Posso dizer que a velhice é uma fase muito bonita, porque, se chegamos à velhice, foi porque Deus nos permitiu. Creio que essa é uma das fases mais lindas da vida.
Nessa etapa, você não tem tanta responsabilidade, mas tem muitos privilégios. O pastor jubilado não é jubilado da alegria. Ele é pastor com júbilo.
Como diz o versículo que tenho em minha mesa de trabalho: “Floresça onde você está plantado”.
Não importa a idade; onde Deus nos coloca, ali devemos brilhar.
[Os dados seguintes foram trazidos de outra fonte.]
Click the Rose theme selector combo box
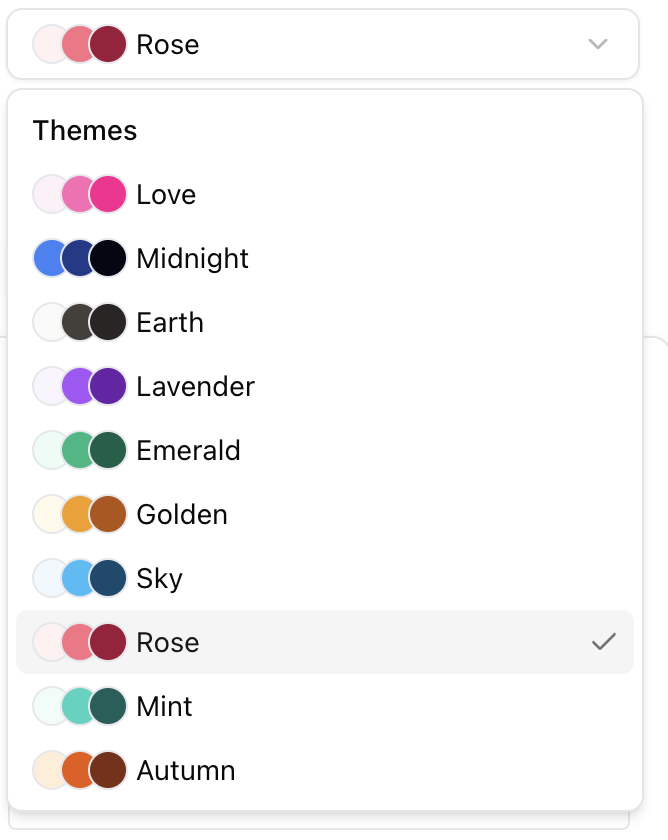 (322, 44)
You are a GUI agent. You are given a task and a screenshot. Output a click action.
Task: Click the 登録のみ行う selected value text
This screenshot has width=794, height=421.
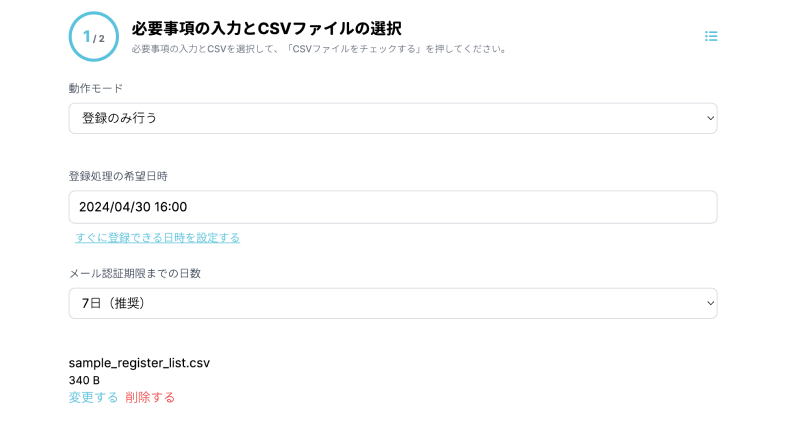(119, 118)

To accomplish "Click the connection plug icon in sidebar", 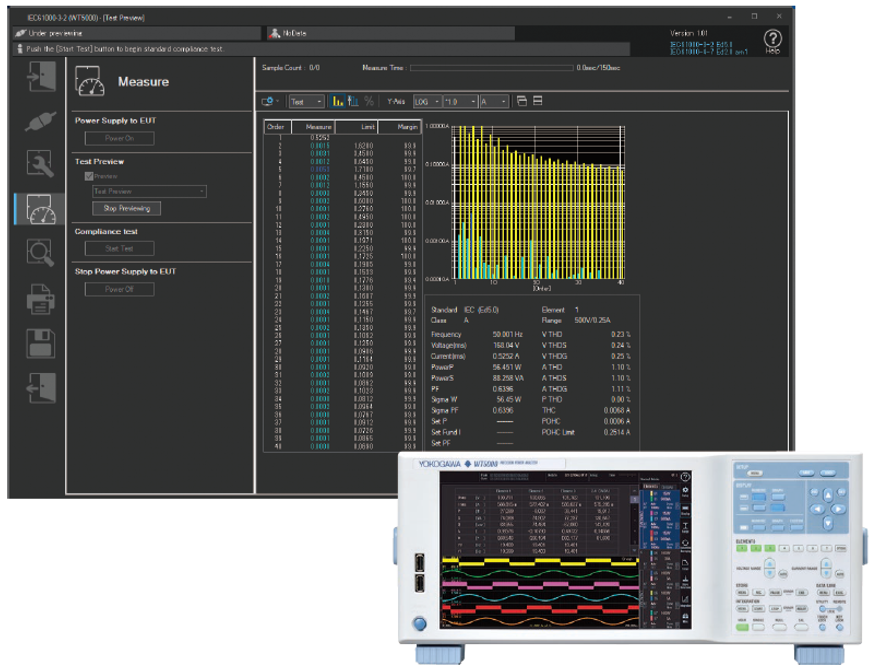I will (40, 120).
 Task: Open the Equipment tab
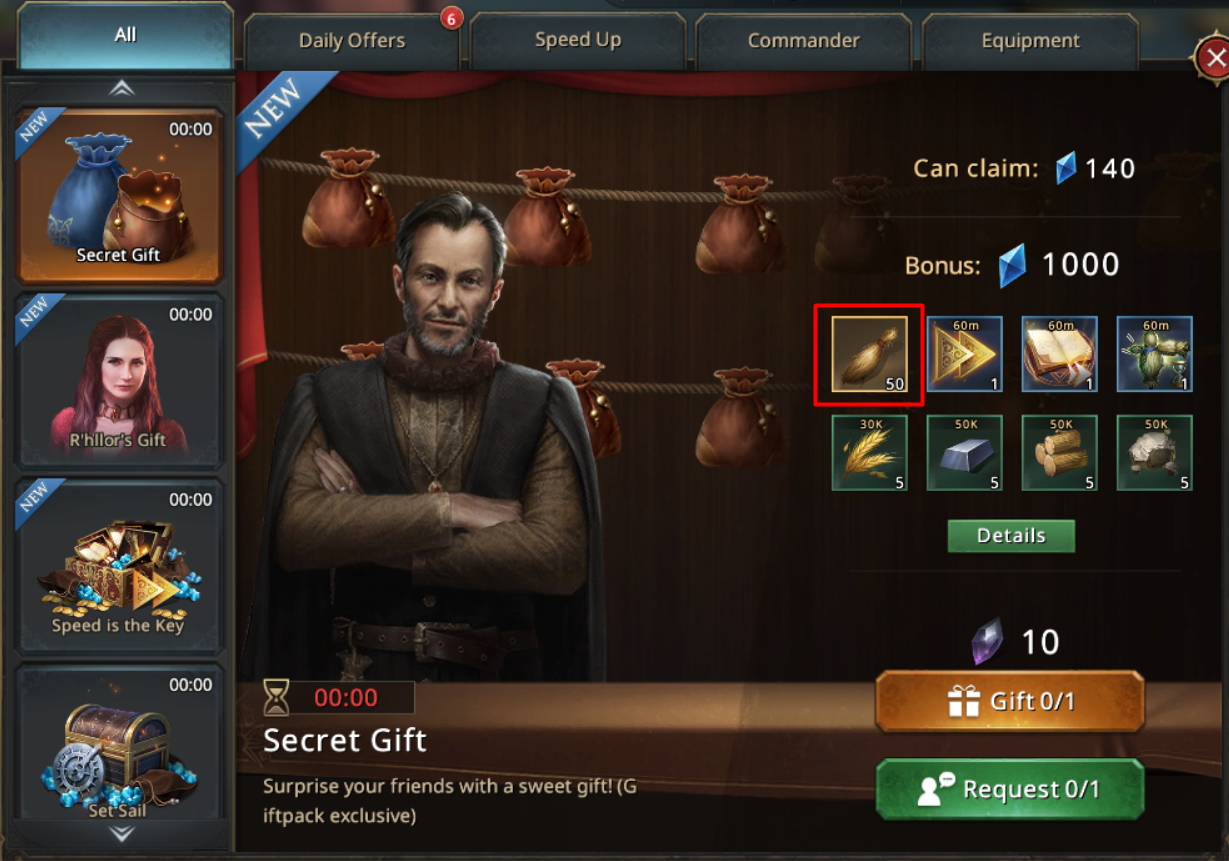point(1030,41)
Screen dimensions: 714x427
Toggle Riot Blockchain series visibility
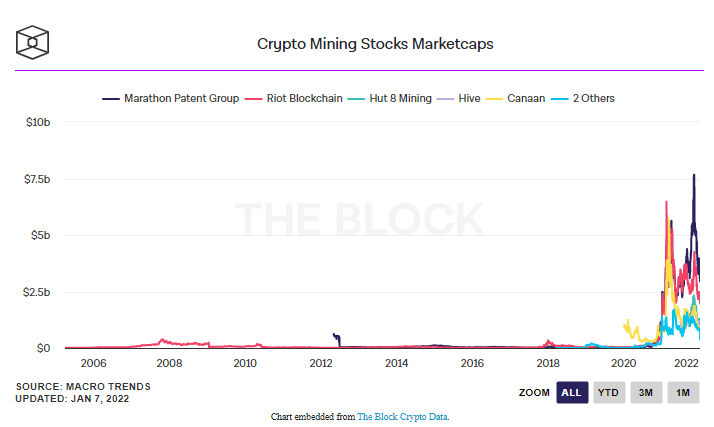click(x=300, y=98)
Somos como uma vela, e vamos queimar até o fim.

Como o senhor visualiza o papel da IPI do Brasil no fortalecimento da fé e da comunhão entre seus membros no futuro?
Nossa igreja, nascida em 1903, é um ramo ligado ao tronco. Não somos uma igreja numericamente grande. Somos uma igreja de Deus popular. Como dizia o teólogo Antônio de Godoy Sobrinho: “Não temos uma crise eclesial; temos uma crise eclesiástica”.
A igreja está bem, porque é o corpo vivo de Cristo, triunfante e vitoriosa. As portas do inferno não prevalecem contra ela.
Eu creio que a IPI do Brasil tem uma contribuição muito rica em seu arcabouço doutrinário, teológico e histórico. Somos filhos da Reforma, cristãos, bíblicos. Somos um corpo vivo, não apenas uma organização. Louvado seja Deus!